Reserve Bank of India (RBI) Deputy Governor Urjit Patel on Saturday won a promotion to run the central bank with a mandate to cement the bank’s commitment to keeping inflation low, as the tenure of the man he is replacing draws to a turbulent conclusion.
Raghuram Rajan, a former International Monetary Fund chief economist feted as a “rock star” central banker by investors, took financial markets by surprise in June by announcing he would return to academia after a single term as head of the RBI.
Indian Prime Minister Narendra Modi ended two months of ensuing uncertainty by picking Patel, 52, who has been a driving force behind the RBI’s transformation into an inflation-targeting central bank.
Patel’s appointment will reassure markets by offering the promise of monetary policy continuity just as inflation ticks higher, though he is likely to face pressure from government officials who would like interest rates to come down.
“He is the architect of inflation targeting. Investors do not want any change in policy direction,” India Ratings and Research chief economist Devendra Kumar Pant said.
Patel will also need to address a cleanup of bad debts at banks that has prevented credit from flowing into India’s US$2 trillion economy, which is one of the world’s fastest growing, but is not generating enough jobs to cater for an expanding workforce.
At home, he is seen as carrying less political baggage than Rajan, which might help Patel in his dealings with Modi and Indian Minister of Finance Arun Jaitley.
Rajan faced a backlash from hard-right elements in Modi’s Bharatiya Janata Party (BJP) for the social criticism he sometimes resorted to in his public statements. Patel is little known on the conference circuit and has refrained from making major policy speeches while deputy governor.
“He [Patel] should continue to work with the government on reducing long-term inflation expectations and maintain stability in the currency,” said Mihir Vora, chief investment officer of Max Life Insurance in Mumbai.
“The measures to address [non-performing asset] issues of public-sector banks should continue,” he added. “However, a lot more needs to be done to lay out a plan for capitalizing these banks.”
Patel is scheduled to start his three-year term on Sept. 4.

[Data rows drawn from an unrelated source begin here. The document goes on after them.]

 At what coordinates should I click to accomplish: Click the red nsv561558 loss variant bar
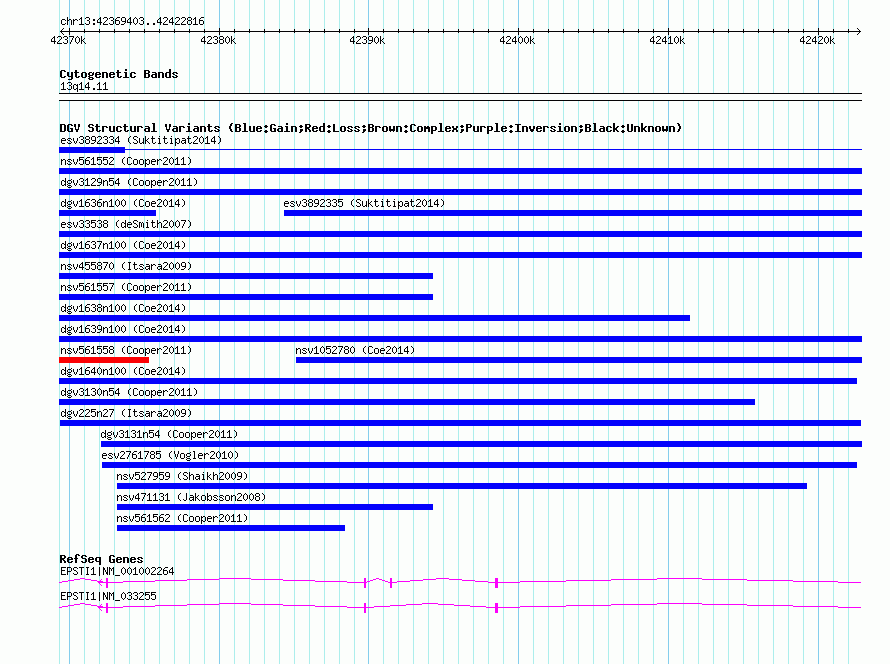tap(104, 360)
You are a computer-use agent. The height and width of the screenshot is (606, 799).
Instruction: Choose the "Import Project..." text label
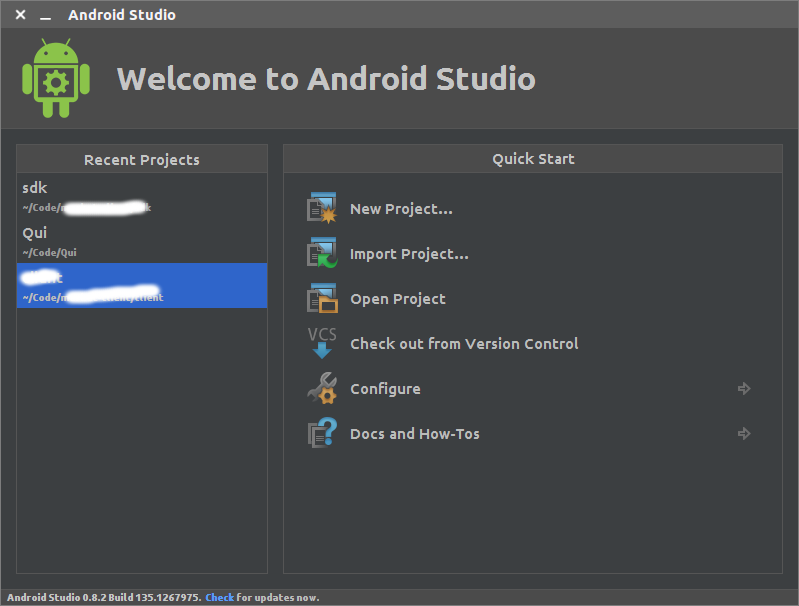point(409,254)
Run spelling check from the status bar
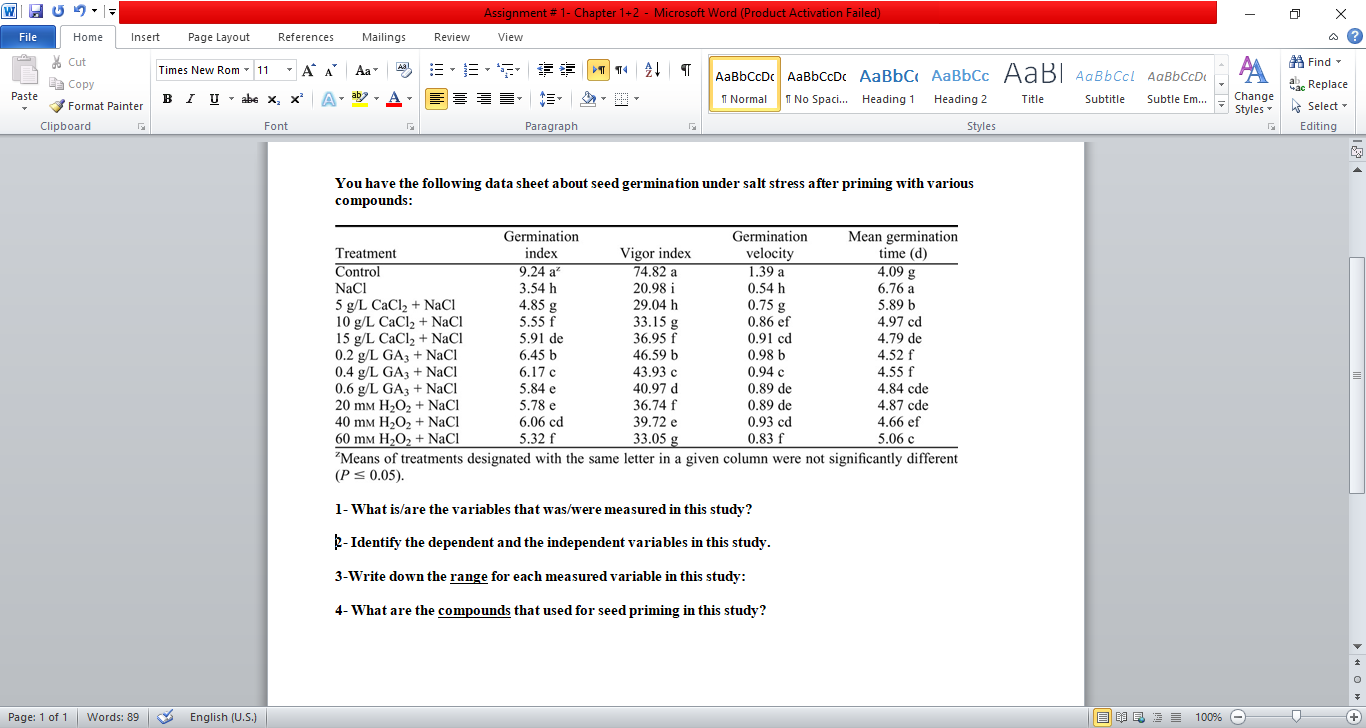The image size is (1366, 728). point(165,717)
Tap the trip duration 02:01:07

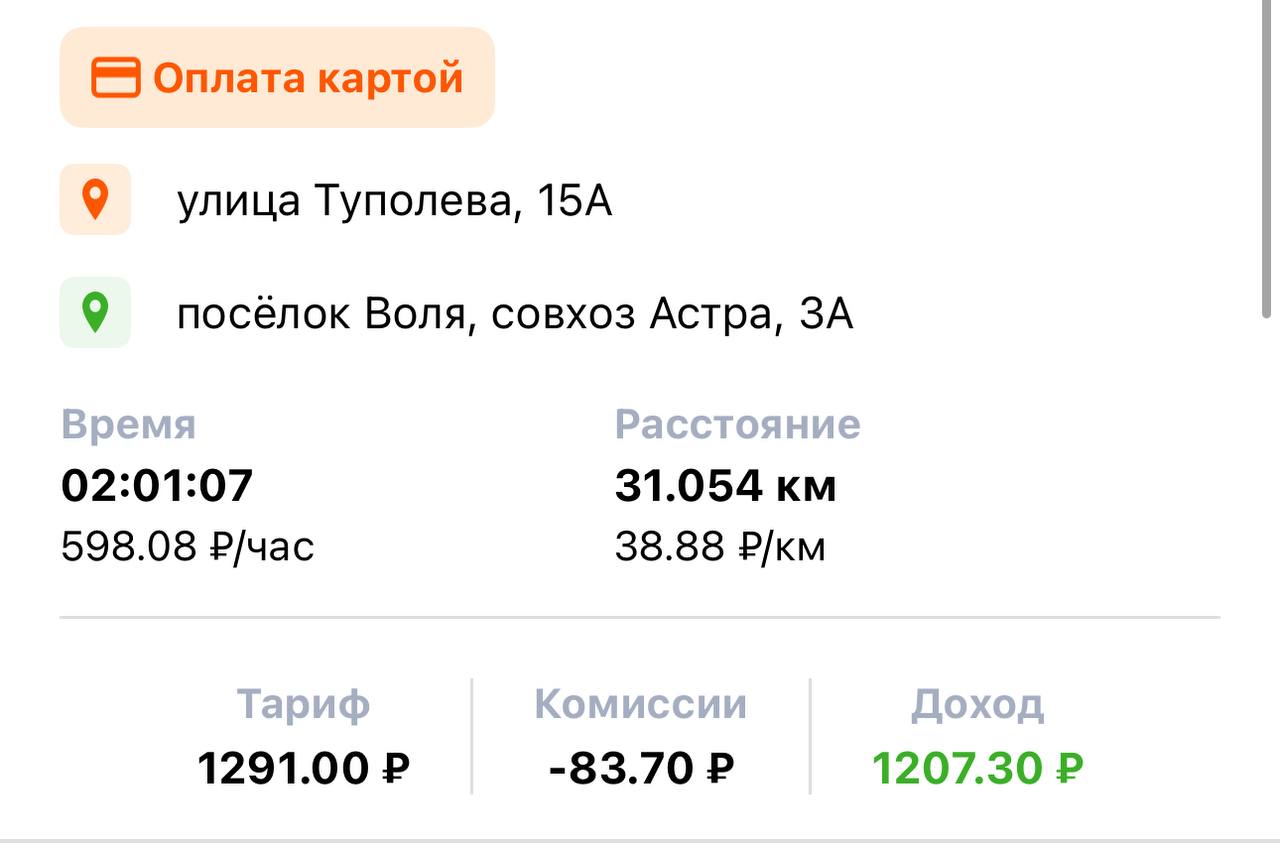tap(157, 486)
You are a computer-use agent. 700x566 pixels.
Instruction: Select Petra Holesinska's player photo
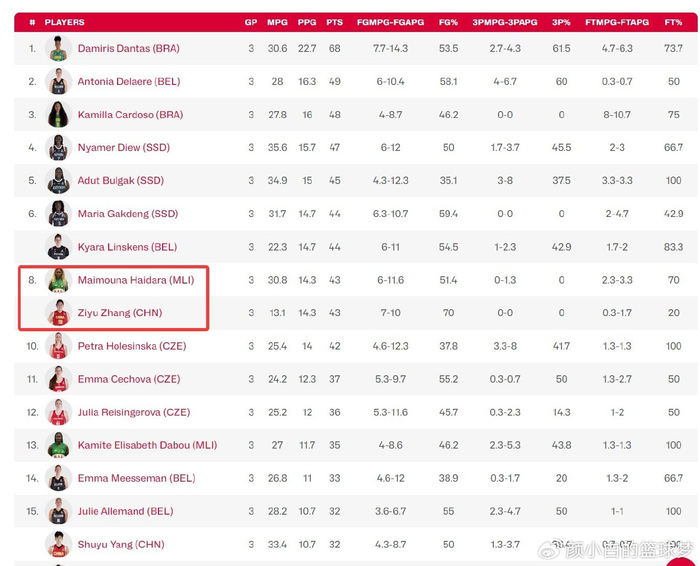[x=59, y=346]
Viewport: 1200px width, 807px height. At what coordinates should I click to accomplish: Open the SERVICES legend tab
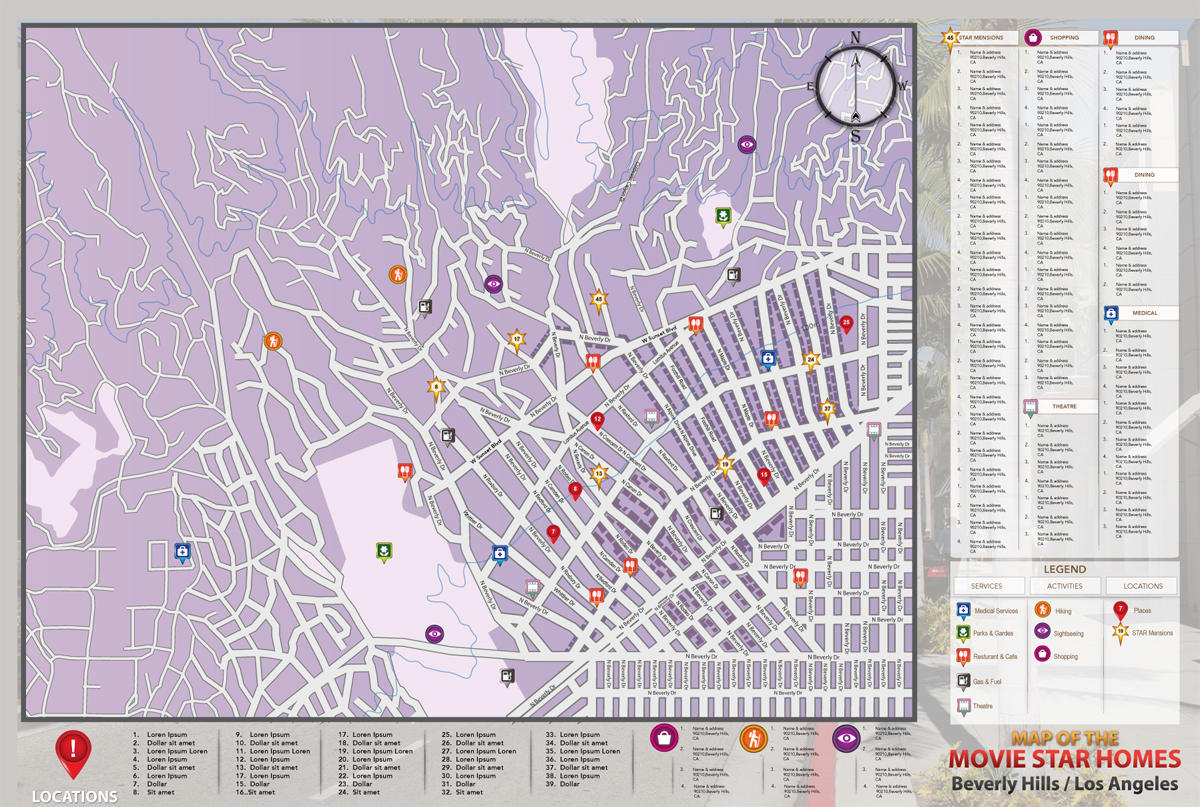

An aide to Modi praised Patel as “young and dynamic” and with a wide international policy perspective. Patel also worked at the IMF as an economist from 1990 to 1995, and for Boston Consulting Group and Indian conglomerate Reliance Industries.
Patel takes over at a time when consumer inflation accelerated to 6.07 percent last month, the fourth consecutive month above the RBI’s near-term target of 5 percent.
Analysts said bond markets would likely fall initially given expectations Patel, like Rajan, would keep interest rates on hold in the near term.
The government is soon expected to announce the lineup of the six-member Monetary Policy Committee to decide on interest rates. It will be made up of Patel and two other RBI officials, along with three members appointed by the government.
That arrangement might benefit from the presence of a consensus-builder in the mold of some central bank heads in developed markets. However, some within the RBI describe Patel as a moody man who avoids social interaction and huddles only with close aides.
“He has an abrasive personality,” said one RBI official who has worked with him. “At a time when RBI policy will be decided by a monetary policy committee, good communication skills are a necessity, which are lacking in him.”